Danny – le mari intellectuel
Le mari de Sheila, Danny, fait exception. Il n’est pas scindé de la même manière. Il est bien plus honnête et philosophe que les autres. Il arrive à prendre en compte les critiques pour se transformer. Il devine même les troubles alimentaires et l’infidélité de Sheila. Il aime sa femme. Malheureusement pour lui, elle s’en fiche. Elle ne chercher plus un gentil. Elle veut un Homme, un corps, du pouvoir ou de l’argent. La rupture avec une certaine forme d’esprit est là encore la voie de sa survie.

Bunny – le modèle
C’est en suivant les cours d’aérobic de Bunny que Sheila décide de se lancer dans l’aérobic et d’en faire son métier. Elle commence par craquer sur cette petite blonde tonique et indépendante. Mais plutôt que de s’associer à elle, Sheila, sans doute par jalousie (ce point n’est pas explicité dans la série) décide de se lancer seule.
Bunny va largement lui reprocher, allant jusqu’à la faire chanter et lui réclamer de l’argent. Mais elle reste fondamentalement gentille, comme son amant Tyler, surfer fumeur d’herbe au grand cœur.

John Breem – l’amant au cœur de pierre
John Breem, qui va devenir l’amant de Sheila, est un mormon, père de famille nombreuse, politicien et homme d’affaires. Il est accablé par le poids moral des leçons de son église et de son éducation. Il est écrasé par son Surmoi qui lui commande de suivre tous les préceptes de sa communauté. En suivant ces commandements, il a construit un véritable empire de centre commerciaux.

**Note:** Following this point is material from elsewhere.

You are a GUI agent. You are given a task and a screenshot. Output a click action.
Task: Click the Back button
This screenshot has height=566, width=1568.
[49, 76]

Vinnie Green – le faux mentor homosexuel
Dans la saison 2, Sheila rencontre un autre adepte de l’aérobic. Vinie, homosexuel marabouté par une femme dominante. Vinie, quelque soit la valeur de sa réussite professionnelle, a besoin d’être dominé et de réaliser les volontés de sa maîtresse. Sans doute se déteste-t-il tant qu’il n’est pas capable d’être son propre chef. Sheila quant à elle, veut devenir sa propre maîtresse. Leur relation est un échec relatif.

Greta et Ernie

C’est le couple d’amis riche et sympas, toujours prêts à aider Danny et Sheila. Greta est amoureuse de Sheila. Cette amour est exprimé en toute simplicité dans la série, et nous rappelle que dans les années 70, point n’était besoin du lobby LGBT pour défendre une homosexualité qui déjà à l’époque n’intéressait quasiment plus personne et faisant l’objet que de très peu de critique.